The case exposes again the many ethical and personal issues surrounding IVF practices.  The heart-wrenching and holy desire of infertile couples to conceive is serviced by clinics competing in the marketplace based on posted success rates in helping these couples successfully “produce” a child.  As Aaron Kheriaty, MD, notes, “Multiple cycles are frequently necessary to achieve pregnancy, and . . . because egg harvesting is an invasive and sometimes risky procedure, IVF cycles typically aim to create many embryos as possible—usually more than the couple intends to bring to birth.”  It is not uncommon that in addition to the simple motive to become pregnant, couples are also understandably wary of implanting children with genetic abnormalities, and so pre-implantation screening prompts them and clinicians to discard these embryos.

The net result is that today, no one truly knows how many human embryos dwell in dark, cold storage tanks, though estimates for the U.S. range from 500,000 to millions.  While some propose allowing other couples to adopt these embryos, to implant them and bring them to term, the fact is that only a tiny minority of these embryos will see the light of day.

As a young priest, I was privileged to accompany several couples dealing with infertility as they bore this cross and attempted multiple medical interventions to discover the root cause; they usually pursued hormonal and other interventions that would assist them and allow them to conceive a child through conjugal relations.  We even formed a support group that met regularly, where they shared their experiences and practical wisdom gained, and prayed and socialized together.  Some couples became pregnant; others eventually decided to “get off the treadmill” of severe treatment side effects and high costs, and opted for adoption.  

Yet along the way, they remained faithful to one another and to the Church’s position that, as the 2008 Vatican Instruction Dignitas Personae states, “recognizes the legitimacy of the desire for a child and understands the suffering of couples with problems of fertility.  Such a desire, however, should not override the dignity of every human life to the point of absolute supremacy.  The desire for a child cannot justify the ‘production’ of offspring, just as the desire not to have a child cannot justify the abandonment of destruction of a children once he or she has been conceived.”  The Instruction continues, “It needs to be recognized that the thousands of abandoned embryos represent a situation of injustice which in fact cannot be resolved.”  Ultimately, as Dr.
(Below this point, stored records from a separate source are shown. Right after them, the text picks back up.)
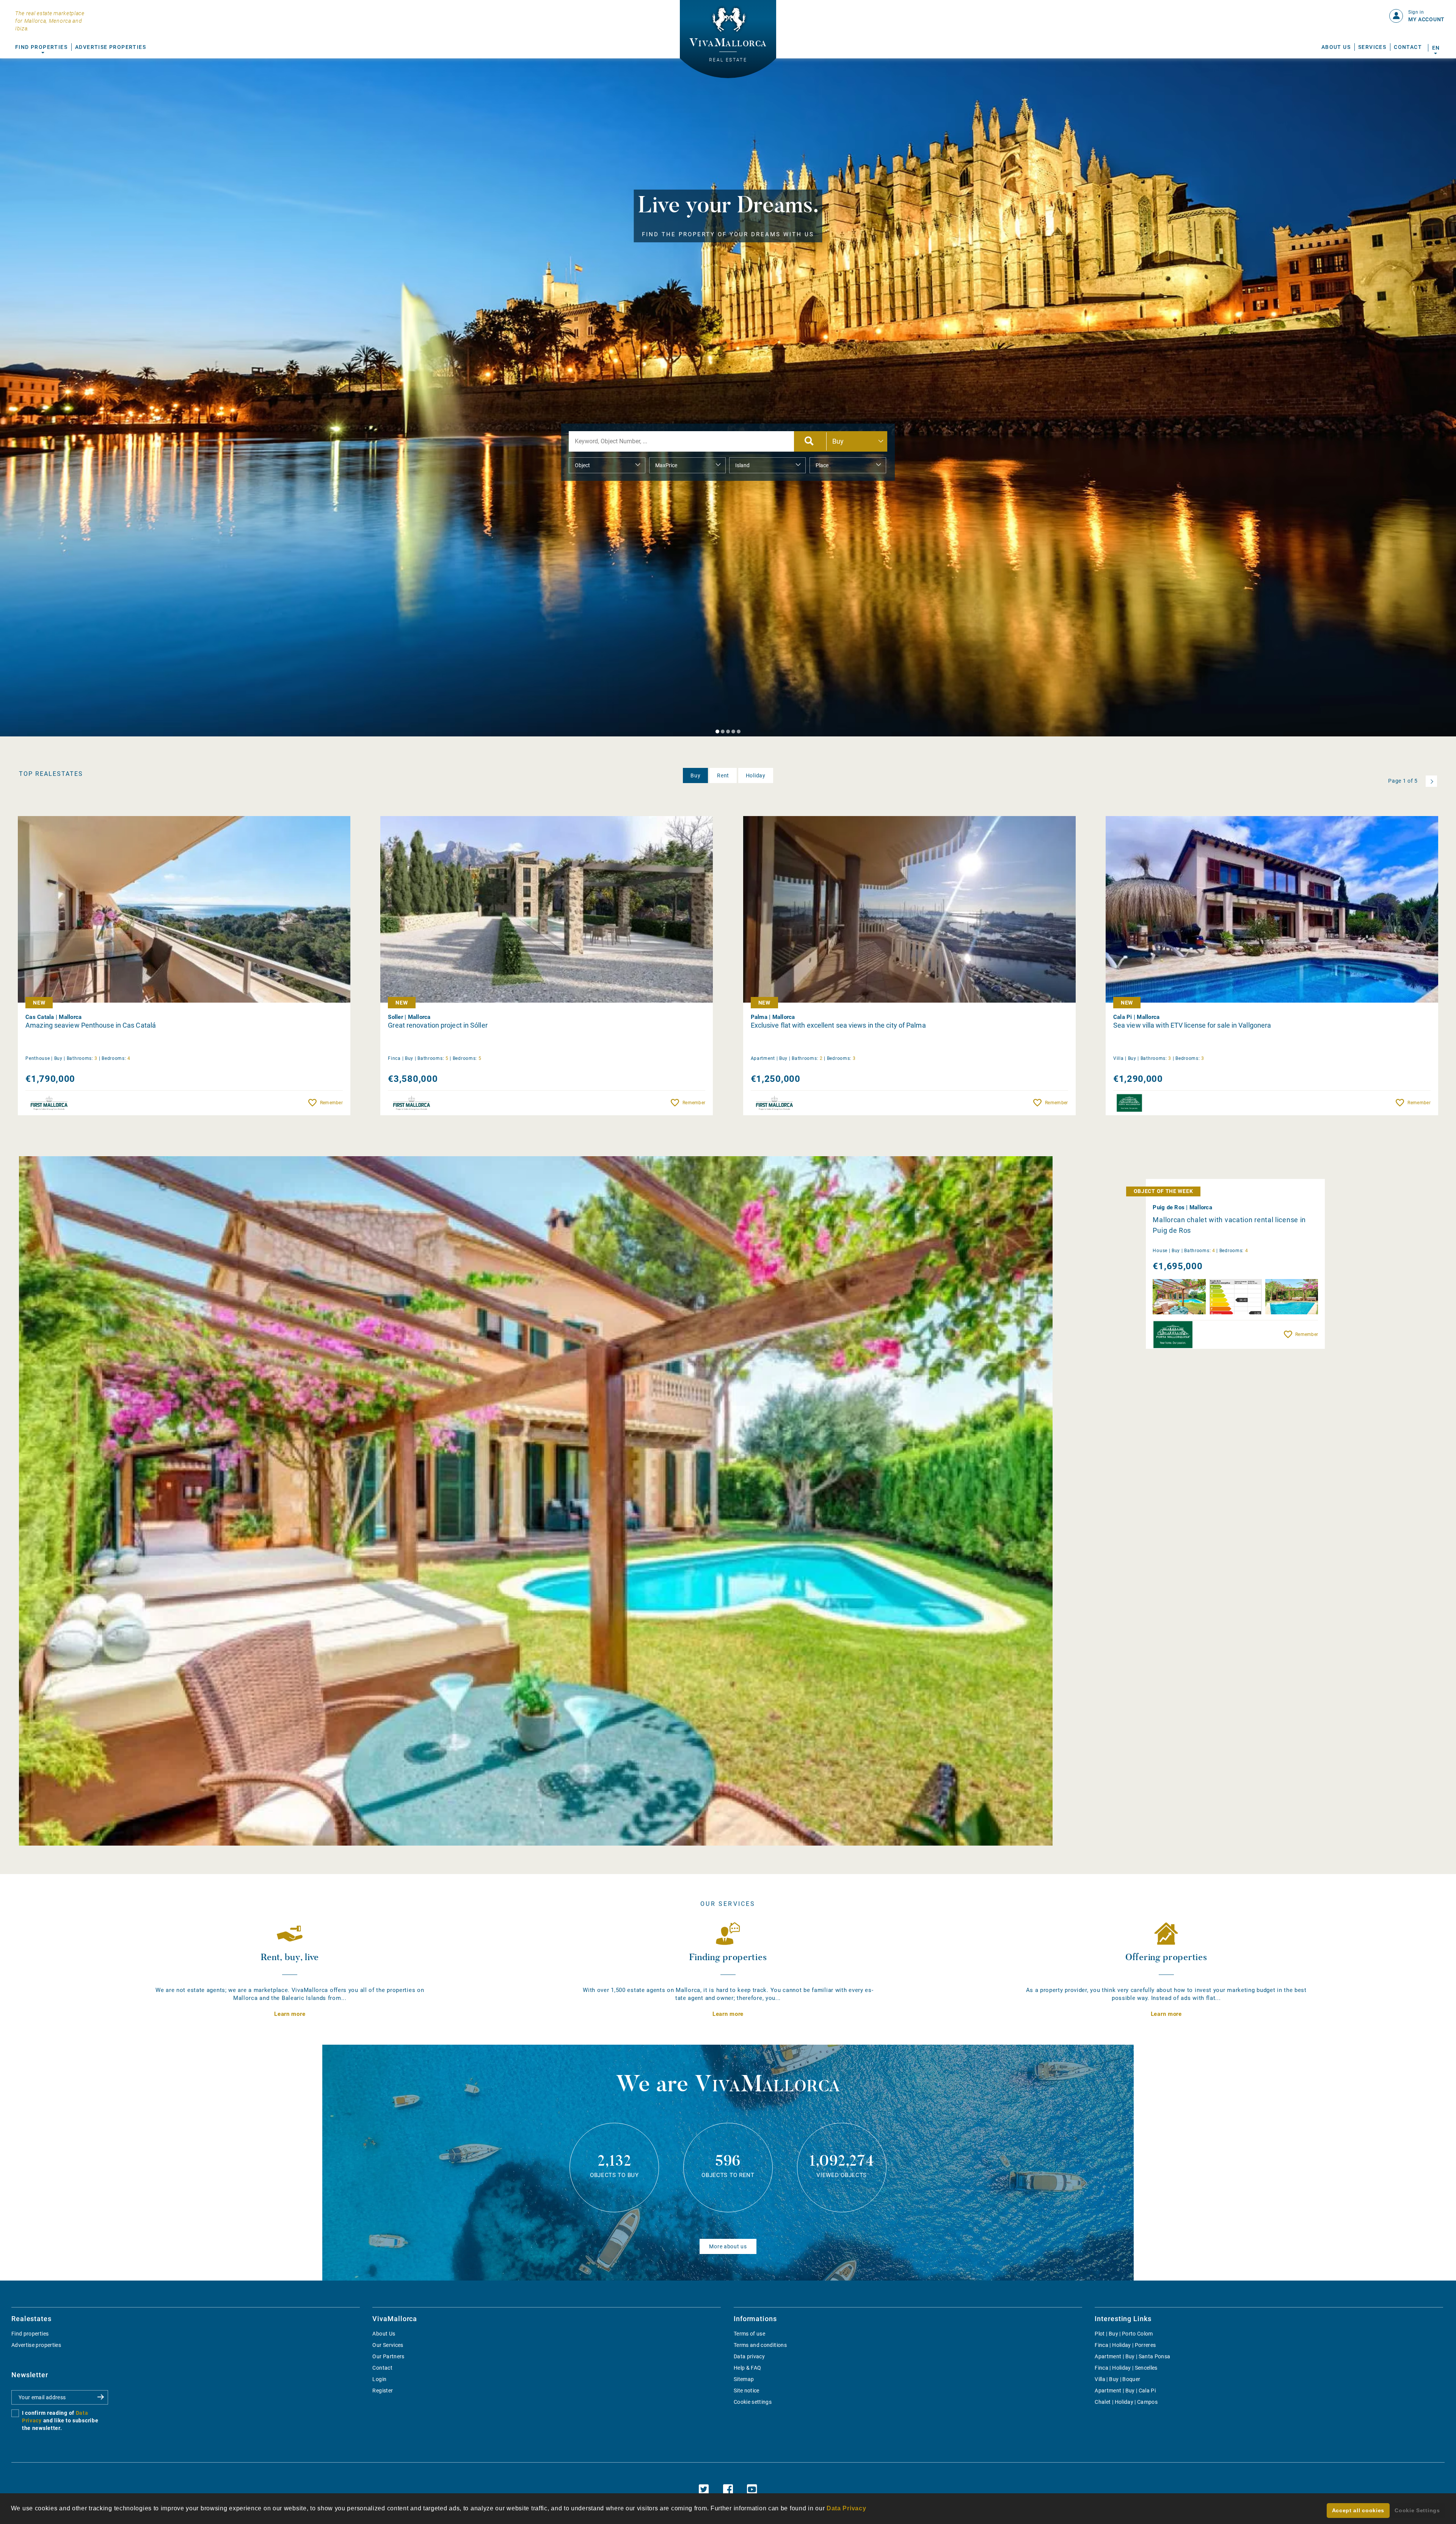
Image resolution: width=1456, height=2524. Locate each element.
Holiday (756, 775)
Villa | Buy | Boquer (1117, 2379)
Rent (723, 775)
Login (379, 2379)
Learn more (289, 2014)
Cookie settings (753, 2402)
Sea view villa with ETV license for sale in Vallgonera (1192, 1025)
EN (1435, 48)
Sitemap (744, 2379)
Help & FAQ (747, 2368)
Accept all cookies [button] (1358, 2510)
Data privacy (749, 2356)
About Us (1336, 47)
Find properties (30, 2334)
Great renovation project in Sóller (437, 1025)
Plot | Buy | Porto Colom (1124, 2334)
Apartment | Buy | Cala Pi (1125, 2390)
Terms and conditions (760, 2345)
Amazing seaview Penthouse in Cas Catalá (90, 1025)
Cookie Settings (1417, 2510)
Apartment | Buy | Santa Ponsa (1132, 2356)
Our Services (387, 2345)
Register (382, 2390)
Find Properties (41, 47)
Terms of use (749, 2334)
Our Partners (388, 2356)
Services (1372, 47)
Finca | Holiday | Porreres (1125, 2345)
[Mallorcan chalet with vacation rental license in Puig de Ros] (536, 1501)
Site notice (746, 2390)
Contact (1408, 47)
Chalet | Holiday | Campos (1126, 2402)
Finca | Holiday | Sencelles (1126, 2368)
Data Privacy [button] (846, 2508)
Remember (331, 1102)
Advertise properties (36, 2345)
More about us (728, 2246)
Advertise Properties (110, 47)
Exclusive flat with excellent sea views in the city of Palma (838, 1025)
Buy (695, 775)
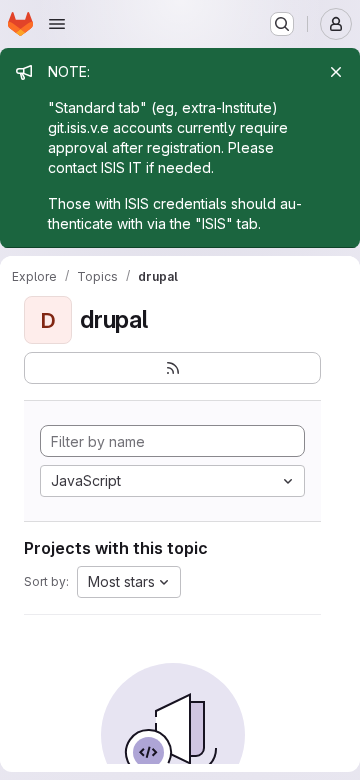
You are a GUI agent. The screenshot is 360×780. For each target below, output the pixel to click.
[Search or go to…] (282, 24)
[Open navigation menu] (57, 24)
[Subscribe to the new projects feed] (172, 368)
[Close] (336, 72)
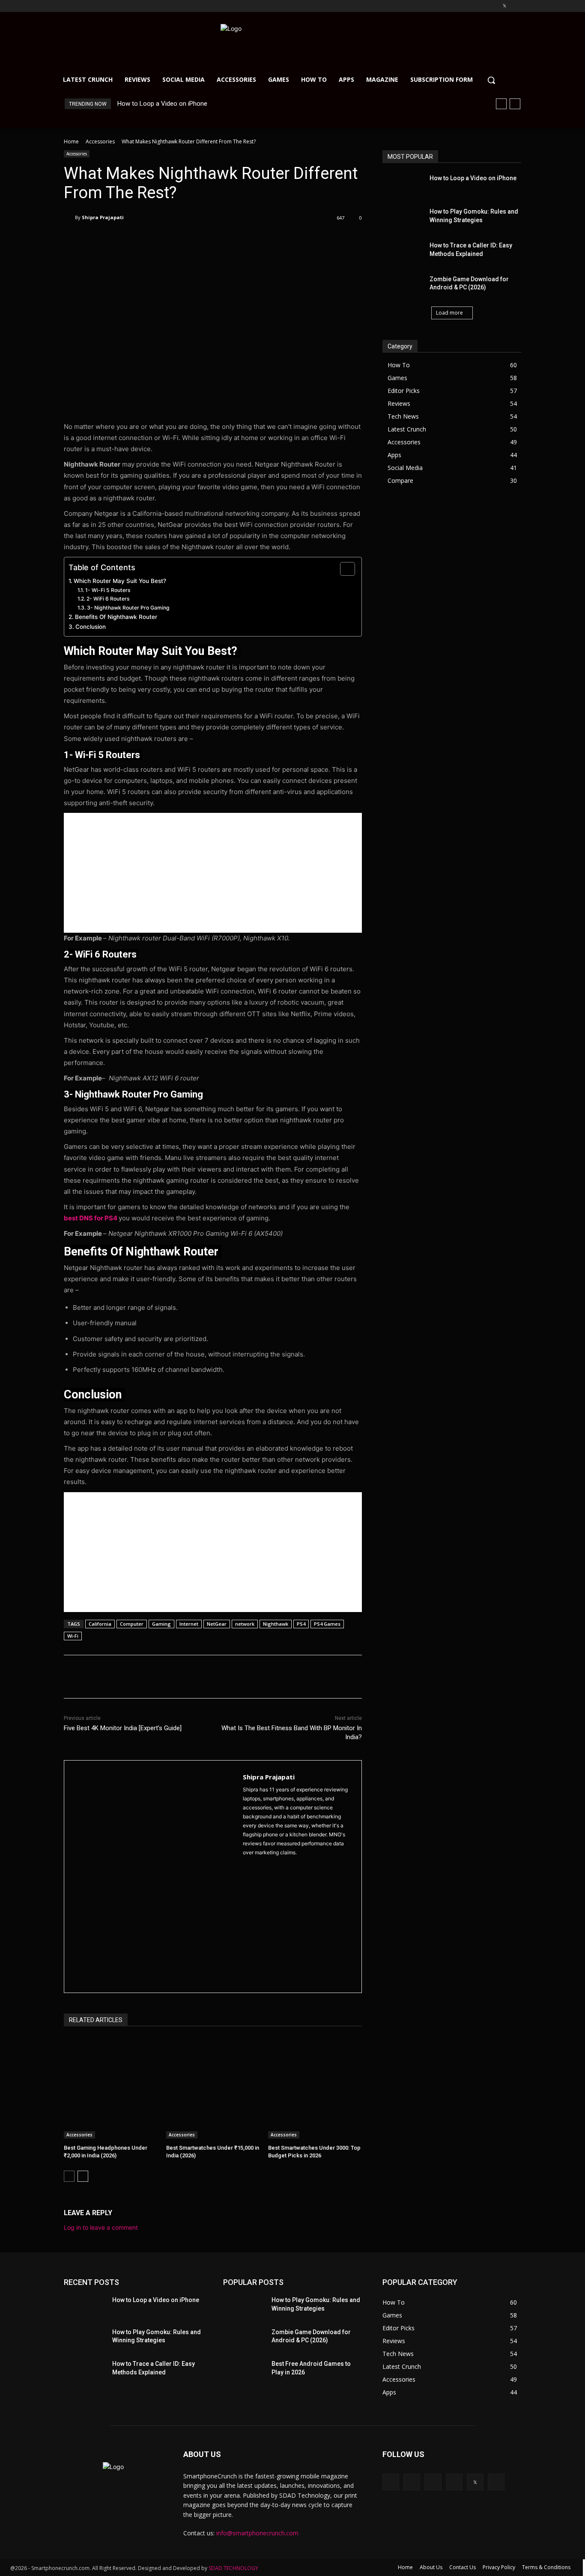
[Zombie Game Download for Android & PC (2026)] (403, 285)
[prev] (501, 103)
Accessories (100, 141)
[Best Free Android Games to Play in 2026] (244, 2370)
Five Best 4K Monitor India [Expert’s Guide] (123, 1728)
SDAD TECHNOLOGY (233, 2568)
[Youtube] (516, 6)
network (244, 1624)
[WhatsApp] (184, 239)
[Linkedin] (481, 6)
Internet (188, 1624)
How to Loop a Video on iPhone (162, 103)
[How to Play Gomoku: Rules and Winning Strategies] (403, 218)
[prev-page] (69, 2176)
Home (71, 141)
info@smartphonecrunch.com (257, 2533)
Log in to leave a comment (101, 2227)
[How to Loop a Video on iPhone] (403, 184)
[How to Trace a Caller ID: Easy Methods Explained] (403, 251)
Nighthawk (275, 1624)
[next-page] (83, 2176)
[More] (205, 239)
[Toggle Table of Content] (343, 569)
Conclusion (91, 626)
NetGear (217, 1624)
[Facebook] (457, 6)
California (100, 1624)
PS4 (301, 1624)
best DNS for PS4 (91, 1218)
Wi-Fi (72, 1636)
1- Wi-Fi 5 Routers (108, 590)
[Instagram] (469, 6)
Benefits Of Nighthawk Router (117, 616)
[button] (491, 80)
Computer (131, 1624)
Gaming (161, 1624)
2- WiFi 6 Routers (109, 598)
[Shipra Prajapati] (69, 217)
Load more (449, 312)
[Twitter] (504, 6)
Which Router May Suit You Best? (121, 580)
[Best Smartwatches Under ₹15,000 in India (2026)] (213, 2088)
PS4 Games (327, 1624)
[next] (515, 103)
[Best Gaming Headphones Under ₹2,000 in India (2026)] (111, 2088)
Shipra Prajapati (103, 217)
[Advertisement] (213, 873)
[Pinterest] (493, 6)
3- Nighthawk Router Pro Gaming (128, 607)
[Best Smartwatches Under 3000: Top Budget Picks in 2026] (315, 2088)
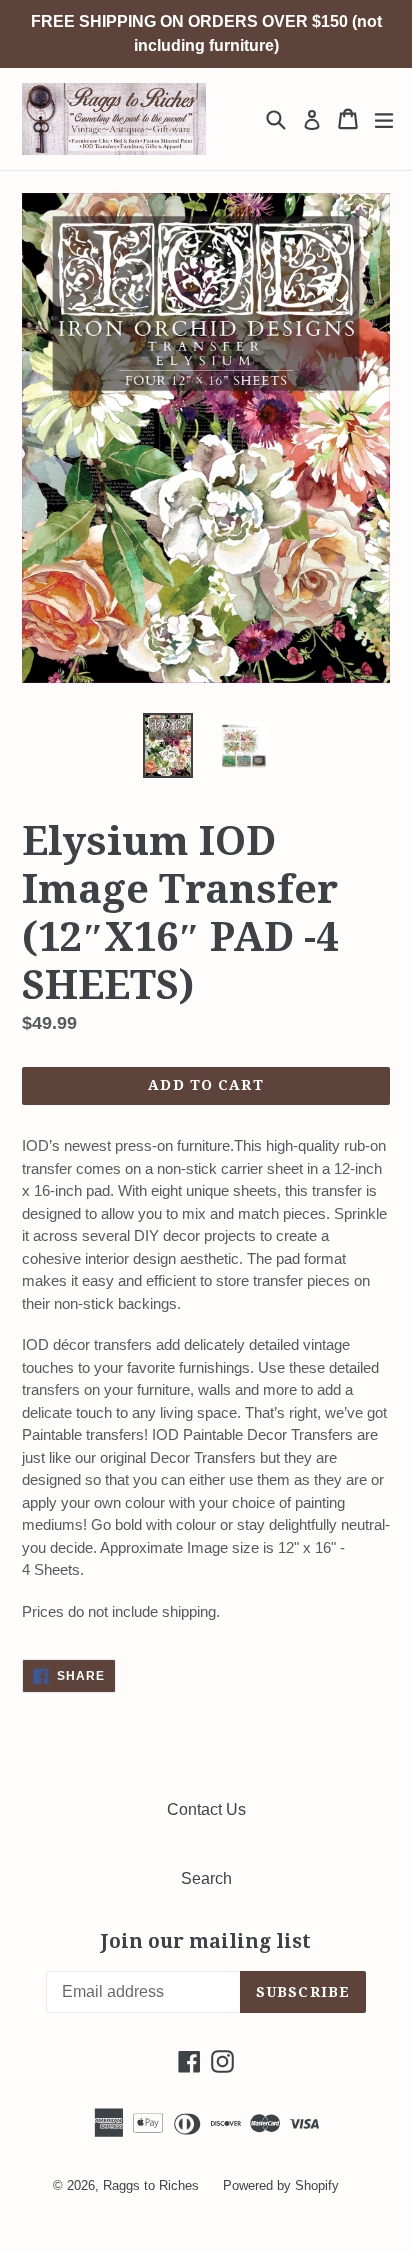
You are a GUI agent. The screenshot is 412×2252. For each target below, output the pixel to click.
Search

Kheriaty concludes, this injustice “should invite us to reevaluate the practice that created this insoluble quandary in the first place.”

Easter is coming
This year, Easter comes early.  It so happens that the timing of Holy Week and the Easter Octave takes precedence over other liturgical celebrations, including the Solemnity of the Annunciation of the Lord.  This event, when in response to the archangel Gabriel’s proposal on God’s behalf that Mary of Nazareth would become the Mother of Our Savior, her “fiat,” “let it be done,” resulted in the Son of God assuming our humanity by first becoming an embryo in the womb of his Mother.  The Annunciation is to be celebrated the day after Divine Mercy Sunday on April 8—the day of this year’s total solar eclipse.  As we are perhaps stirred by this event to behold a few fleeting moments of darkness, may we also be mindful of a God who willingly enters the natural darkness from which all human persons emerge.  

Christ is conceived of Mary, is crucified and buried in a tomb in order that we might be drawn from the spiritual darkness we fashion for ourselves into his own wonderful light.  His love is personal; he restores us to the dignity we had once forsaken.  May he also restore us to a redeemed sense of how we are to treat one another, including how to translate our desires into a holy path where no one intentionally perishes so that another might live.
 

Bishop Joensen

The Most Reverend William Joensen is the current bishop for the Diocese of Des Moines, having been ordained and installed in 2019.